My butterfly garden and other natives

Fri. Jul. 14, 2017

Click below to listen to my Garden Bite radio show:  My butterfly garden and other natives

I planted a butterfly garden earlier this year.  The rabbits got some of that too.  They’re prolific enough this year that I’ve contemplated severe measures, but I don’t think it’s legal in my neighborhood!  Anyway, there are some species growing as you can see!  I bought 48 plants from my County Soil and Water Conservation District.

May 2017
July 2017 butterfly garden

Here’s a LINK to my May Garden Bite on the above garden with cost and exactly what plants are in it.
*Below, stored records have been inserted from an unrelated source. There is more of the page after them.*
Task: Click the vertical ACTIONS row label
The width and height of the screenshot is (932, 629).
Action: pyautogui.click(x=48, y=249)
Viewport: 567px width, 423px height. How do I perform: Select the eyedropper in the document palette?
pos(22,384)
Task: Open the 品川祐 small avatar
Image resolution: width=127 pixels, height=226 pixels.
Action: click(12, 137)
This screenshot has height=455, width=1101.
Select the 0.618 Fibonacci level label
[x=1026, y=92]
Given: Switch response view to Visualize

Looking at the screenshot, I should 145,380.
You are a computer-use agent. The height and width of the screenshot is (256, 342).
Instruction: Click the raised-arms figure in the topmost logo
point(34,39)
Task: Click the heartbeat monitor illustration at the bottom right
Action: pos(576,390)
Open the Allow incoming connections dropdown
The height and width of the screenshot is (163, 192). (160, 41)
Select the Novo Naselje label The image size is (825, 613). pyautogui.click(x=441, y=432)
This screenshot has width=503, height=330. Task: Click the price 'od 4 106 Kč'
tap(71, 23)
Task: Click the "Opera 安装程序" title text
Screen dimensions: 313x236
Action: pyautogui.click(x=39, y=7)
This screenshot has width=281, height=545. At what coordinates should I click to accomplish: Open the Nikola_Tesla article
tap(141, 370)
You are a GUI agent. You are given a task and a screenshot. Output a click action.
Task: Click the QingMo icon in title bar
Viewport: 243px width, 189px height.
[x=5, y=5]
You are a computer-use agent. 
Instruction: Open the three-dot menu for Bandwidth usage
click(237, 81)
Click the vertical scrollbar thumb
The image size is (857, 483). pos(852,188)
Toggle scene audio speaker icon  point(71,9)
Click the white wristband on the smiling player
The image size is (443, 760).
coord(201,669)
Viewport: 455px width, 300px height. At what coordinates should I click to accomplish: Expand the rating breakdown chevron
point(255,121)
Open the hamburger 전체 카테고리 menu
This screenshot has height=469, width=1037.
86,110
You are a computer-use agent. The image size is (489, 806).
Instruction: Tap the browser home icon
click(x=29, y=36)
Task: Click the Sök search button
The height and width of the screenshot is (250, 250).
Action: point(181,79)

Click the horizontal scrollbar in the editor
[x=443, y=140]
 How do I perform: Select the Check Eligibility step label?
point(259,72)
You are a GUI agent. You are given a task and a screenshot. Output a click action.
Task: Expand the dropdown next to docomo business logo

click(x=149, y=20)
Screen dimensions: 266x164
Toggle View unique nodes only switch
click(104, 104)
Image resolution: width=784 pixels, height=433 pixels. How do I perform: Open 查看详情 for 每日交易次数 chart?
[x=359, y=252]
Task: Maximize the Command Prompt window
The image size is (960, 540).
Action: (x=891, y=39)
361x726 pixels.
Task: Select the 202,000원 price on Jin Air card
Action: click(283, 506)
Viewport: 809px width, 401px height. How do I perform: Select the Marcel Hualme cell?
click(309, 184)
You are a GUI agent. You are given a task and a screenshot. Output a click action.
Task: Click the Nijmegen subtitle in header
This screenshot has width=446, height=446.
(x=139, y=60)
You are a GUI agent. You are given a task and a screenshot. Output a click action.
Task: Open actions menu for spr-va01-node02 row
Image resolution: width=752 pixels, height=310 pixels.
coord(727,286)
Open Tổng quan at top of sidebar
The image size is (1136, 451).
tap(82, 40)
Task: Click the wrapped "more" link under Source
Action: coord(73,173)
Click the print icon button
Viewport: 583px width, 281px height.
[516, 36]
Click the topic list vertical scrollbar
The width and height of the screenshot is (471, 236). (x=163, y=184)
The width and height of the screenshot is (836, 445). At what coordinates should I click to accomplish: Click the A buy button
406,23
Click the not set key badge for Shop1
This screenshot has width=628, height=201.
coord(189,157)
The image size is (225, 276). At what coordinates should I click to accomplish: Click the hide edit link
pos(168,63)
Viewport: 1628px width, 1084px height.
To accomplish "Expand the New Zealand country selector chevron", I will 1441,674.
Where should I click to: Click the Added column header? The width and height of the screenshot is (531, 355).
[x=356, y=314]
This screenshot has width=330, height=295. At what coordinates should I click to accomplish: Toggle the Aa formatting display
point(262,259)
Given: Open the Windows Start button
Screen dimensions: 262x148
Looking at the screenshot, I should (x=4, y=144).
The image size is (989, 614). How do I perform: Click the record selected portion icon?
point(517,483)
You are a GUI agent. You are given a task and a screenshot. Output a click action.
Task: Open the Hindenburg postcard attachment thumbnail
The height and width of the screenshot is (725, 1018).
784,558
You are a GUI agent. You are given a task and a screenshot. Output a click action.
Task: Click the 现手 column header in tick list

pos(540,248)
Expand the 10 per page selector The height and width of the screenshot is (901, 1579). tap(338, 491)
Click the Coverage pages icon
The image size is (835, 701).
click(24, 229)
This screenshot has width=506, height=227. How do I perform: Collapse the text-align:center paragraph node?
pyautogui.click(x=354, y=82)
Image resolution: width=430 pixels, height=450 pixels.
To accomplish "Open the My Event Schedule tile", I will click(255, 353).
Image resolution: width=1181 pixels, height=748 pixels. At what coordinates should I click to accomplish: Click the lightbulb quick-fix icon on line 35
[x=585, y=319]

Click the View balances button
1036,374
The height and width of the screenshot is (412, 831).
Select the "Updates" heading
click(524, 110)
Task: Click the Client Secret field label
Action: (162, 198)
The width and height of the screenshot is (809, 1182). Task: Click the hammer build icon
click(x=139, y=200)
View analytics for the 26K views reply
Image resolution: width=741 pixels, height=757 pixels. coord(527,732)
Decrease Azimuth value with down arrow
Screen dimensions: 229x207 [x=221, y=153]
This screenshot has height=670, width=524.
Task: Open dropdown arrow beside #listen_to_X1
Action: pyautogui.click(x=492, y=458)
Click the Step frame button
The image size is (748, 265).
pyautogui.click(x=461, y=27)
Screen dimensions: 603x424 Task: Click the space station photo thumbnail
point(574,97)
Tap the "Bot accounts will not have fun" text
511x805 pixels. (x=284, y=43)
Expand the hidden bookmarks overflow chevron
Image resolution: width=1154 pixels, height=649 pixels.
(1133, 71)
I also wanted to share some of the amazing native options for our area.  First up, Purple Lovegrass. That link will take you to a native supplier for Wisconsin.  Prairie Nursery.   Prairie Moon Nursery is based in Minnesota.  You’ll find MUCH the same plants!  This darling grass offers up rosy-purple little flowers above spiky foliage from now through Fall.  It grows to about 2 feet tall and likes full sun and a drier soil.  It’s a bunch grass and grows in clumps of about 10 inches.  It’s lovely as a border or mass planting.  And is deer resistant!  Maybe rabbits too??

Purple Love Grass

Prairie Onion is not favored by the bunnies, BONUS, strategically placing this in the landscape may even protect other plants.  I think I’ll try this!  Prairie Onion blooms from now into early Fall.  It grows up to 2 feet tall and 1 foot wide and likes full sun to part shade.  The soft purply pink flowers also attract butterflies and bees.  By the way, the bulbs of wild onions are edible.

Prairie onion

For something completely different, try Eastern prickly pear cactus.  Yes, a cactus that’s not only able to grow here but is a native to the upper midwest! Look for the latin name, ‘Opuntia humifusa’.   If you have a hot, dry, sandy spot then try the prickly pear.  From June to July, the cactus puts out some of the most stunning flowers. Bathed in bright yellow, the 3″ wide blooms are immediately set upon by a myriad of different pollinator species. Beetles, bees, and butterflies, this plant attracts them all. After flowering, the pads produce bright red, edible fruits that are almost as attractive as the flowers.